Astronomers are once again treated with their best look yet at an interstellar visitor i.e comet 2I/Borisov, all thanks to NASA’s Hubble Space Telescope. The interstellar comet’s speed and trajectory indicates that it has come from beyond our solar system. On Oct. 12, 2019, the image taken by the Hubble is said to be the sharpest view of the comet to date. Hubble reveals a central concentration of dust around the nucleus (which is too small to be seen by Hubble).
Comet 2I/Borisov is said to be the second such interstellar object known to have passed through the solar system. The first identified interstellar visitor, an object officially named ‘Oumuamua, swung within 24 million miles of the Sun before racing out of the solar system, was seen back in 2017.
David Jewitt of the University of California, Los Angeles (UCLA), leader of the Hubble team who observed the comet says, “Whereas ‘Oumuamua appeared to be a rock, Borisov is really active, more like a normal comet. It’s a puzzle why these two are so different.”

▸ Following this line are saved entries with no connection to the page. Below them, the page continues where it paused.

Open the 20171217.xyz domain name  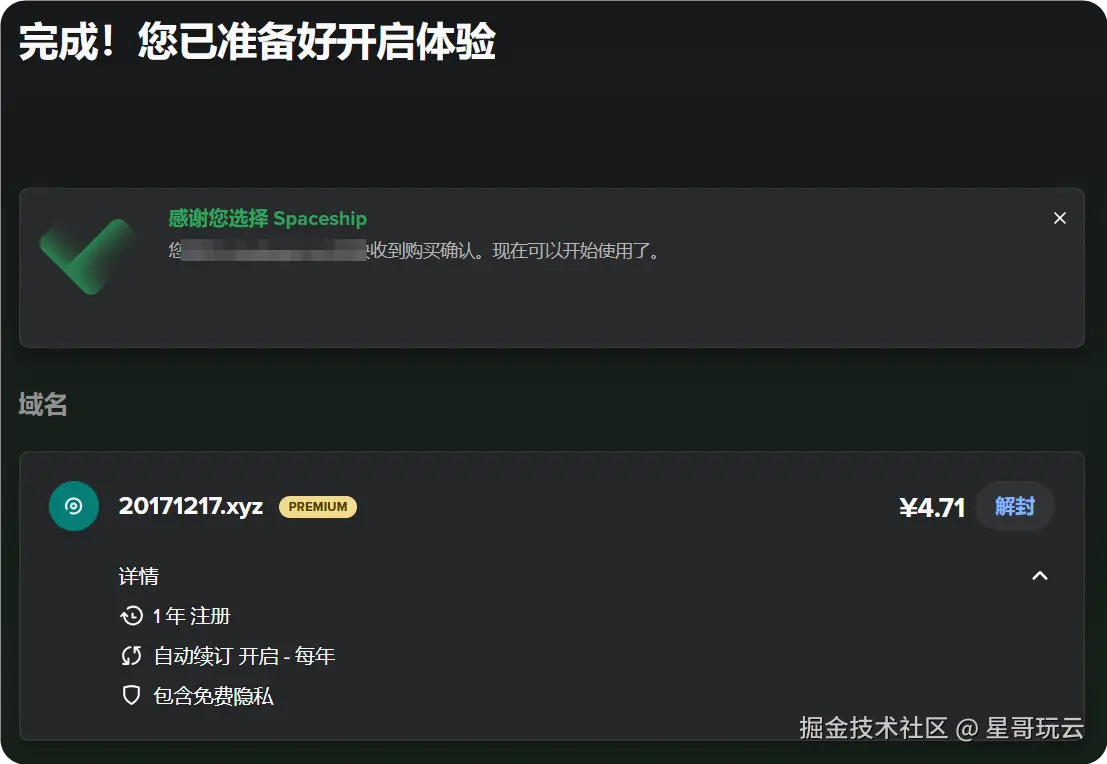[x=191, y=506]
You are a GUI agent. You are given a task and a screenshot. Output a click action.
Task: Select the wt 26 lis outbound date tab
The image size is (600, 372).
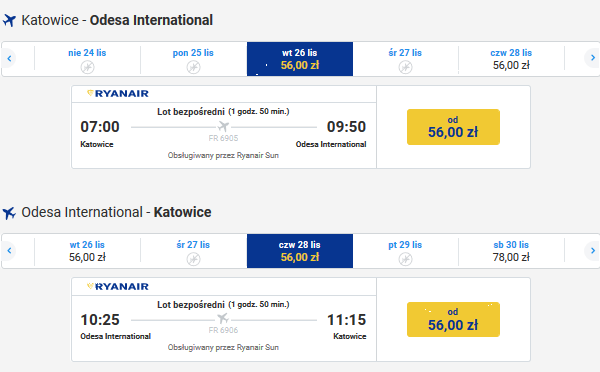click(x=300, y=59)
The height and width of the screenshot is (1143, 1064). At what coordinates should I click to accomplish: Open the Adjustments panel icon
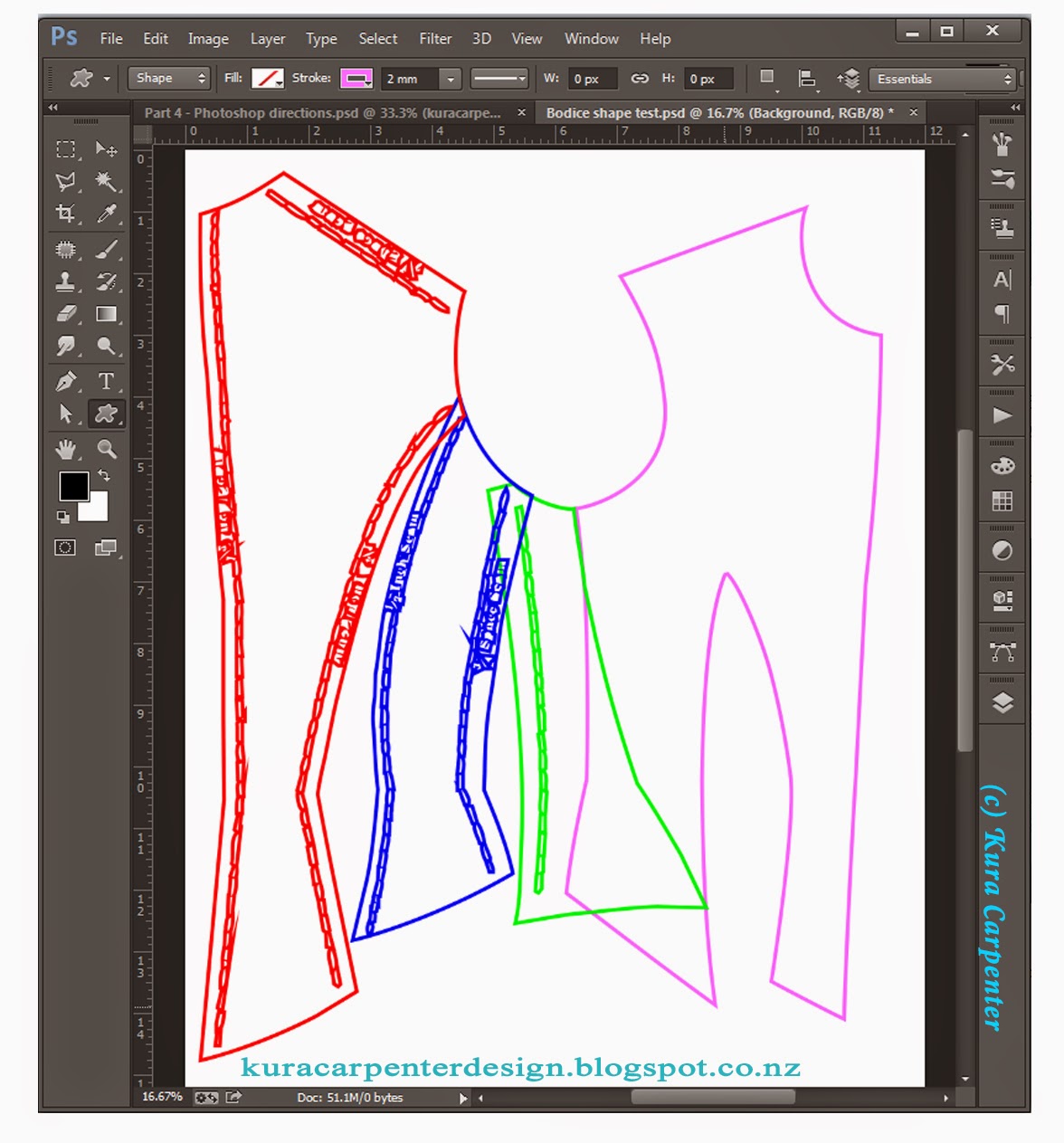1002,549
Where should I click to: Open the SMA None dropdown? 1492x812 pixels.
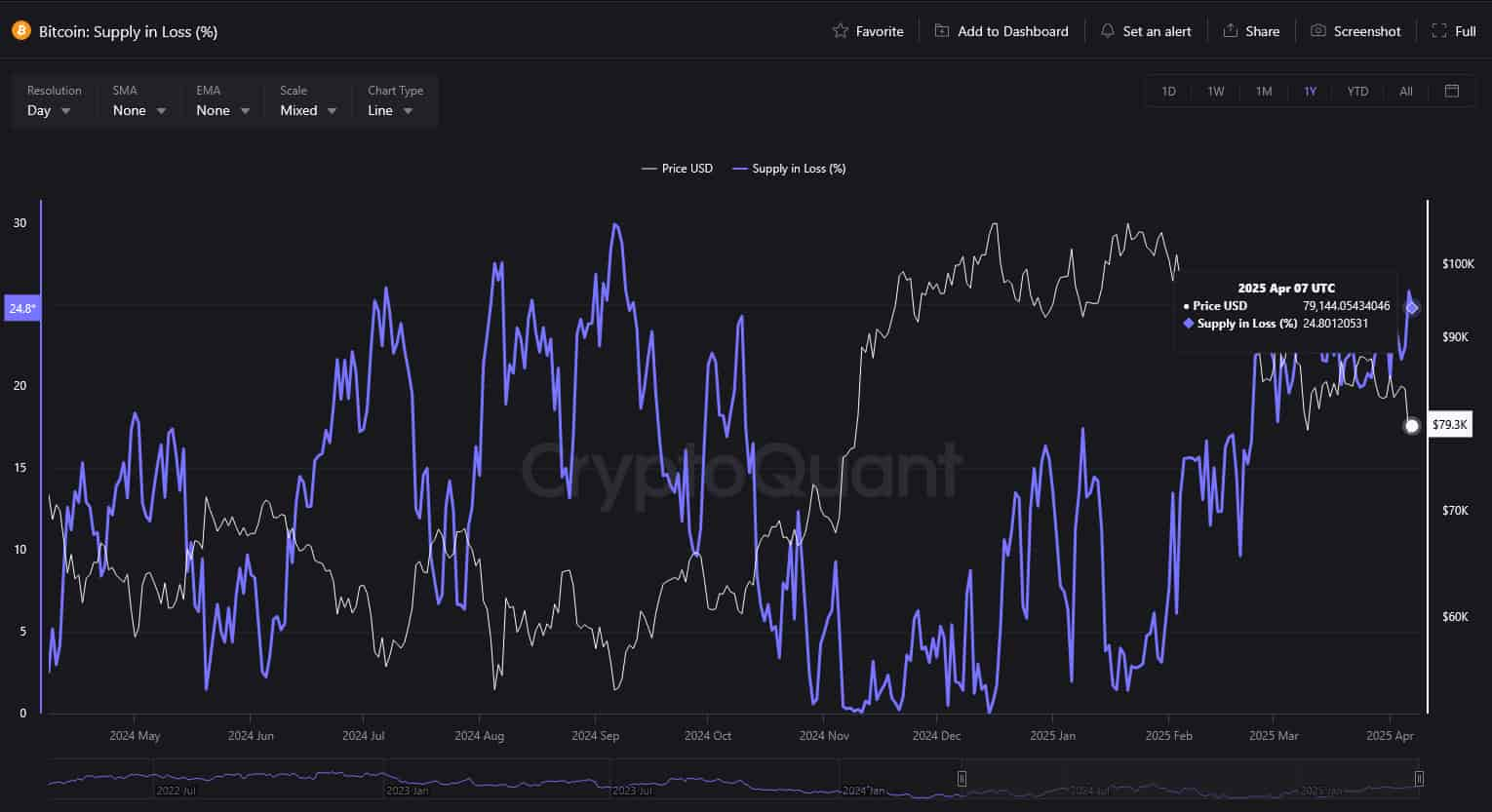click(x=138, y=111)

Known to be the second interstellar object found to enter our solar system, the comet provides invaluable clues to the chemical composition, structure and dust characteristics of planetary building blocks presumably forged in an alien star system a long time ago and far away.
Amaya Moro-Martin of the Space Telescope Science Institute in Baltimore, US was quoted saying, “Though another star system could be quite different from our own, the fact that the comet’s properties appear to be very similar to those of the solar system’s building blocks is very remarkable.”
“It’s travelling so fast it almost doesn’t care that the Sun is there,” says Jewitt. The comet is following a hyperbolic path around the Sun, and currently is blazing along at an unbelievable speed of 110,000 miles per hour.